アレッポ県では、シリア人権監視団によると、戦闘機(所属明示せず)がアレッポ市フィルドゥース地区、サーリヒーン地区、カーディー・アスカル地区を空爆、またシリア軍ヘリコプターがブスターン・カスル地区、スッカリー地区を「樽爆弾」で攻撃した。

これにより、子供1人を含む3人が死亡した。

ARA News(8月3日付)によると、空爆はアレッポ市マシュハド地区に対しても行われ、「樽爆弾」が投下されたという。

一方、SANA(8月3日付)によると、反体制武装集団がアレッポ市ハムダーニーヤ地区、ジュマイリーヤ地区、ラームーサ地区、シャイフ・マクスード地区を砲撃し、住民7人が死亡、41人が負傷した。

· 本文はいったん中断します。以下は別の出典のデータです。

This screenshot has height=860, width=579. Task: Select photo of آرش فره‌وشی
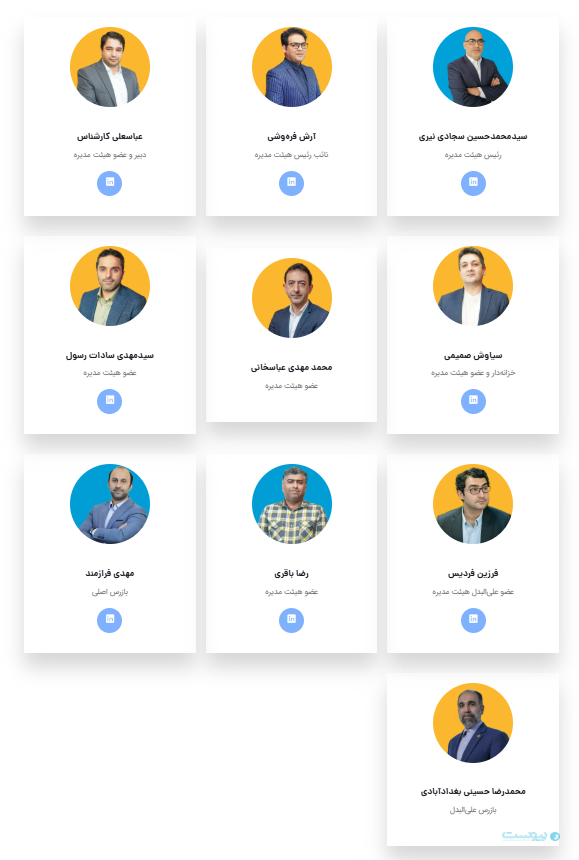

またアレッポ市南部および南西部郊外一帯では、「アレッポ大血戦」と銘打って攻勢に出ていた新生ファトフ軍(シャームの民のヌスラ戦線(シャーム・ファトフ戦線)、シャーム自由人イスラーム運動など)に対して、戦闘機(所属明示せず)がアレッポ市ラーシディーン地区、ヒクマ学校、「スイカ市場」一帯、ハーン・アサル村などで激しい空爆を加える一方、シリア軍が外国人民兵(イラン人、アフガン人、イラク人、ヒズブッラー戦闘員)の支援を受け、フワイズ丘、マフルーカ丘などを奪還、これにより「アレッポ大血戦」はほぼ失敗に終わった。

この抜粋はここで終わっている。